With what, you say? Try these six steps.

Penalize poor behavior

Nearly half of health care expenditures in this country are directly life-style related: obesity, tobacco use, alcohol abuse, illicit drug use, irresponsible motor vehicle practices, the governmental support of unhealthy personal practices like abortion, children out of wedlock, defending failed schooling, etc. These practices should be heavily taxed and otherwise discouraged instead of being supported as "personal choices."

Don't futilely prolong life

A large percentage of health care costs incurred by individuals and by society occur during the last six months of a person's life. This, while a strong majority of adults support advanced directives and a small minority of them actually have such "personal choice" instructions to guide their loved ones and their physicians. Furthermore, physicians should recognize that they have an ethical obligation to refrain from offering "futile care."

Tort reform

At least 20 percent of health care costs represent "defensive medicine," defined as actions taken by health care providers predominantly to protect themselves from allegations of "medical malpractice" adjudicated in a lucrative and unnecessarily adversarial system. The current practices should be replaced by Health Care Courts similar to Patent Courts and Bankruptcy Courts. Only in that way can justice be achieved and defensive medicine minimized.

Coordinated care

The great need in the existing system of health care delivery is "coordination of care" among the increasing number of medical specialists and other health care providers involved in much, if not most, of current patient care.
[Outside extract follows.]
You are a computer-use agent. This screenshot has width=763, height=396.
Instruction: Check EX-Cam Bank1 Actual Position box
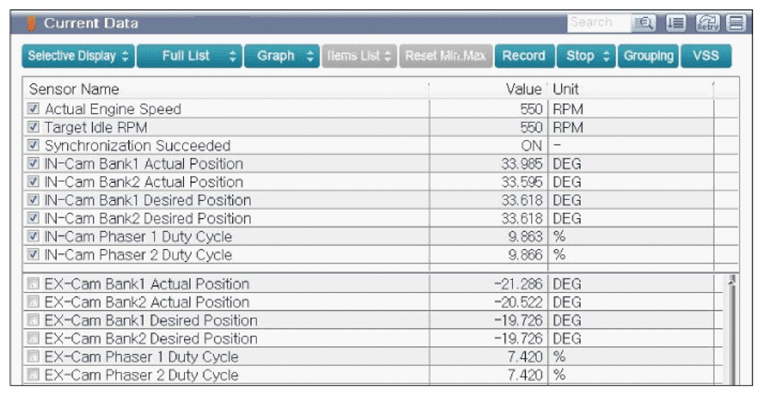(33, 284)

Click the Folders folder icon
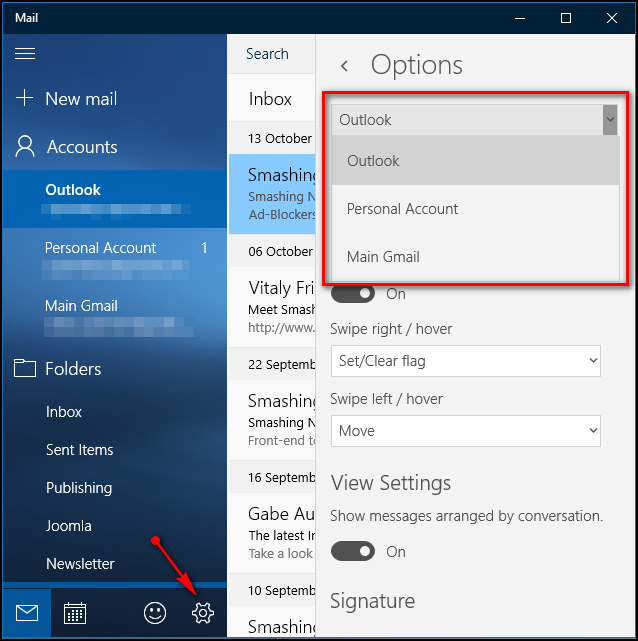point(25,369)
Such services are time-consuming and require a broad-based knowledge of medicine to be effective. They can be provided by any one of a patient's physicians who is willing and who has the necessary level of insight and expertise. And they must be paid for adequately!

Yes, ration care

There must be established and enforced - by society as a whole and not by the medical profession - a system of prioritization (rationing!) - among the many services and potential recipients of those services. Coverage of cosmetic surgery and of Viagra does not rise to the level in importance of immunizations. Right now, cynical efforts are being made to force physicians to make such decisions through unethical mechanisms such as "accountable care organizations" that place a physician's self-interest in direct opposition to the interests of his or her patients.

Invest patient

Payment for all medical care, subject to clearly defined exceptions for indigence and serious medical necessity, should require at least a 20 percent co-pay by the patient. The patient must be a serious first decision-maker in his quest for medical care. For, once a patient enters a physician's office, the cost is generated and the service is provided. The physician cannot and will not be the arbiter of the "need" for the care requested - or demanded.

What is the prognosis of the above six vital areas of reform being addressed and implemented any time soon? Poor to Grim.

Meanwhile, actions in the direction of the ACA and of "universal health care" will produce the opposite of the desired goals: lower quality, at higher cost, with reduced access.

George Spercace lives and has his medical practice in New London.